Enfin après de longues pages qui témoignent de la profonde érudition de leur auteur, on en arrive à l'étymologie de Carhaix (p.397-399). Elle se fonde sur des notes sténographiées contenues dans des manuscrits des IXème et Xème siècles publiées par M. Bourquelot dans l"Annuaire de la Société des Antiquaires de France", 1851, p. 265-293. Il s'agit d'une liste de noms antiques de villes où chacun est précédé du nom du peuple qui l'a remplacé. F. Lot date cette liste du VIème siècle, époque où les noms antiques des villes tendaient à se perdre. "Or sous le n° 63-64 on trouve 'Othismus Vorgium". L'historien en déduit:" Ainsi, au moment où les Bretons arrivent en Armorique, la capitale des Osismii ne s'appelle plus Vorgium ou Vorganium... mais Osismii ou Osismios"...Il est évident pour moi que Carhaix, Caer-Ohès est tout simplement la transcription bretonne de CIVITAS OSISMIORUM. Ohès représente en breton Osismii ou Osismios".

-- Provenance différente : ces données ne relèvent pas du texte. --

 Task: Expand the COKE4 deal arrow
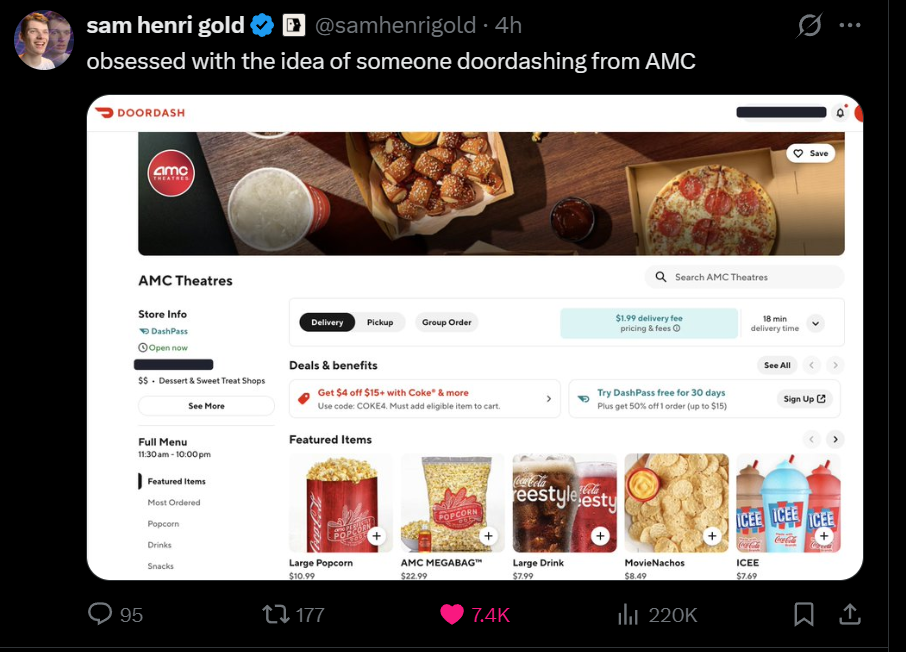point(548,399)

Selon lui, les règles de la phonétique qui voudraient que certaines lettres se soient conservées ne sont pas un obstacle sa démonstration.

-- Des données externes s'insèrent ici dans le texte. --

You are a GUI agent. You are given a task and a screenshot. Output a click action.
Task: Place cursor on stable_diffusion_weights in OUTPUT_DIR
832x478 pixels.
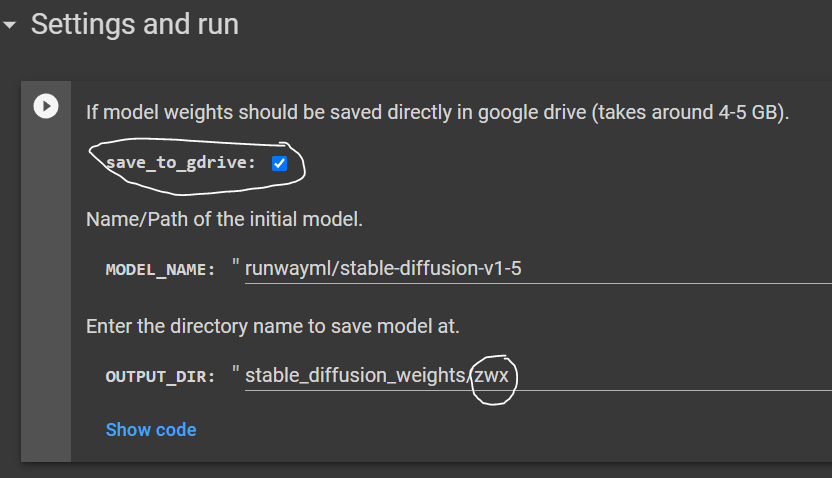(x=355, y=376)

Corophesium, la ville carrefour
Les historiens et philologues contemporains ne sont plus de cet avis, étant entendu que, désormais, l identification de Carhaix avec la capitale de la cité gauloise des Osismes, Vorgium, ne fait guère de doute.
Au haut Moyen âge, tandis que la localité proche, Plouguer, donnait son nom à un pagus, le Poher, la civitas des Osismes était démantelée et son ancienne capitale était devenue sans doute le lieu où séjourna le roi carolingien Louis le Pieux (ou le Débonnaire) en 818, appelé Corophesium dans le manuscrit des Annales de Lausanne. Le linguiste et historien Léon Fleuriot (1923-1987) dans ses Origines de la Bretagne (Payot, 1980, p. 33) fait ce rapprochement du fait que ce roi rencontra à cette occasion l'abbé de Landévennec à Briec, à une quarantaine de kilomètres de Carhaix. Le texte visé "...super fluvium Elegium juxta silvam quae dicitur Brisiaci.." se rapporte d'ailleurs plus sûrement à Priziac où il existe une chapelle Saint-Guénol et se lit sans doute "...sur l'Ellé, près de la forêt de Priziac. On se rapproche ainsi de Carhaix.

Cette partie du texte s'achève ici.